Saved entries
········
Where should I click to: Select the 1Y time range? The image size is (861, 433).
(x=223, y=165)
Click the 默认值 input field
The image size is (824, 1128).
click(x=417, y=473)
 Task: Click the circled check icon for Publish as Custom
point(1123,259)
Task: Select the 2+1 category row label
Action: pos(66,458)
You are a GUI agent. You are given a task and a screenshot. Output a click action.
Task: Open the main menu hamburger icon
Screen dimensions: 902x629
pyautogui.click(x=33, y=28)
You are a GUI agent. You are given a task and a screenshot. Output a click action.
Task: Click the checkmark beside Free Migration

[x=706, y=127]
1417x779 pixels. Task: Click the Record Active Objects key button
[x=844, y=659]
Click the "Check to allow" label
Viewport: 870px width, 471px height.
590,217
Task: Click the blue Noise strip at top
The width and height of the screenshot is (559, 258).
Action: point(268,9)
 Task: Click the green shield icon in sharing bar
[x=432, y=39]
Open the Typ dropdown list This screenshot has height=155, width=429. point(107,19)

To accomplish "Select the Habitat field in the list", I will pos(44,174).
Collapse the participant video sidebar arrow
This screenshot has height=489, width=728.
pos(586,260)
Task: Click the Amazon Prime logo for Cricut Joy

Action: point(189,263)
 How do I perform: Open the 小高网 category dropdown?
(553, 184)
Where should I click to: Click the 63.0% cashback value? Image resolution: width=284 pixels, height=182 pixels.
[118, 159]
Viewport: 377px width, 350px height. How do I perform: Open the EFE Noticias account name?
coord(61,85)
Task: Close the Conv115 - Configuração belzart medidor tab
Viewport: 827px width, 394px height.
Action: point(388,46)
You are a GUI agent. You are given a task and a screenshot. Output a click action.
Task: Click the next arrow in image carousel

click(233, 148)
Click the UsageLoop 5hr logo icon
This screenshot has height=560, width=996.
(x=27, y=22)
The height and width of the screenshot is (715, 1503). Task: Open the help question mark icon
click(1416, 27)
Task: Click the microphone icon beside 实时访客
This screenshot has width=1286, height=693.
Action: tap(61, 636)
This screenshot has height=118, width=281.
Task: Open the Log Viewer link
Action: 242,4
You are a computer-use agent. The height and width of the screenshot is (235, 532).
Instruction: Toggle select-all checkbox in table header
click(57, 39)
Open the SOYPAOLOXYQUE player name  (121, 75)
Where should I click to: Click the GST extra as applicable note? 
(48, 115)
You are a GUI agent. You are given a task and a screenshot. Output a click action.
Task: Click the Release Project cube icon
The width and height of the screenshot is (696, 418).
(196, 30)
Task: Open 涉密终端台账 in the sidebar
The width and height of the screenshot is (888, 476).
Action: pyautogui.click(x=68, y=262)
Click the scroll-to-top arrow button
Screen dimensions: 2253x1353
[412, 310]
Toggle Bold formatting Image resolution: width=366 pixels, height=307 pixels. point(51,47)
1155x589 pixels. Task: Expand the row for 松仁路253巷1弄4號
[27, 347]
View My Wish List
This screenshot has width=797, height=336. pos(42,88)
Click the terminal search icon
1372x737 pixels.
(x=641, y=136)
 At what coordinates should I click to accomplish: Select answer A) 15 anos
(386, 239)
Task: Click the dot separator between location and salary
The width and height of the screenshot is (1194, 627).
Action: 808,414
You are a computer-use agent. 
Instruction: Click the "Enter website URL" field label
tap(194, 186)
········
**Work request:** The entries shown above must be restated word for word.

**Answer below:**
Where should I click to: Select the 1Y time range? The image size is (861, 433).
(x=223, y=165)
Click the 默认值 input field
The image size is (824, 1128).
click(x=417, y=473)
 Task: Click the circled check icon for Publish as Custom
point(1123,259)
Task: Select the 2+1 category row label
Action: pos(66,458)
You are a GUI agent. You are given a task and a screenshot. Output a click action.
Task: Open the main menu hamburger icon
Screen dimensions: 902x629
pyautogui.click(x=33, y=28)
You are a GUI agent. You are given a task and a screenshot. Output a click action.
Task: Click the checkmark beside Free Migration

[x=706, y=127]
1417x779 pixels. Task: Click the Record Active Objects key button
[x=844, y=659]
Click the "Check to allow" label
Viewport: 870px width, 471px height.
590,217
Task: Click the blue Noise strip at top
The width and height of the screenshot is (559, 258).
Action: point(268,9)
 Task: Click the green shield icon in sharing bar
[x=432, y=39]
Open the Typ dropdown list This screenshot has height=155, width=429. point(107,19)

To accomplish "Select the Habitat field in the list", I will pos(44,174).
Collapse the participant video sidebar arrow
This screenshot has height=489, width=728.
pos(586,260)
Task: Click the Amazon Prime logo for Cricut Joy

Action: point(189,263)
 How do I perform: Open the 小高网 category dropdown?
(553, 184)
Where should I click to: Click the 63.0% cashback value? Image resolution: width=284 pixels, height=182 pixels.
[118, 159]
Viewport: 377px width, 350px height. How do I perform: Open the EFE Noticias account name?
coord(61,85)
Task: Close the Conv115 - Configuração belzart medidor tab
Viewport: 827px width, 394px height.
Action: point(388,46)
You are a GUI agent. You are given a task and a screenshot. Output a click action.
Task: Click the next arrow in image carousel

click(233, 148)
Click the UsageLoop 5hr logo icon
This screenshot has height=560, width=996.
(x=27, y=22)
The height and width of the screenshot is (715, 1503). Task: Open the help question mark icon
click(1416, 27)
Task: Click the microphone icon beside 实时访客
This screenshot has width=1286, height=693.
Action: tap(61, 636)
This screenshot has height=118, width=281.
Task: Open the Log Viewer link
Action: 242,4
You are a computer-use agent. The height and width of the screenshot is (235, 532).
Instruction: Toggle select-all checkbox in table header
click(57, 39)
Open the SOYPAOLOXYQUE player name  (121, 75)
Where should I click to: Click the GST extra as applicable note? 
(48, 115)
You are a GUI agent. You are given a task and a screenshot. Output a click action.
Task: Click the Release Project cube icon
The width and height of the screenshot is (696, 418).
(196, 30)
Task: Open 涉密终端台账 in the sidebar
The width and height of the screenshot is (888, 476).
Action: pyautogui.click(x=68, y=262)
Click the scroll-to-top arrow button
Screen dimensions: 2253x1353
[412, 310]
Toggle Bold formatting Image resolution: width=366 pixels, height=307 pixels. point(51,47)
1155x589 pixels. Task: Expand the row for 松仁路253巷1弄4號
[27, 347]
View My Wish List
This screenshot has width=797, height=336. pos(42,88)
Click the terminal search icon
1372x737 pixels.
(x=641, y=136)
 At what coordinates should I click to accomplish: Select answer A) 15 anos
(386, 239)
Task: Click the dot separator between location and salary
The width and height of the screenshot is (1194, 627).
Action: 808,414
You are a computer-use agent. 
Instruction: Click the "Enter website URL" field label
tap(194, 186)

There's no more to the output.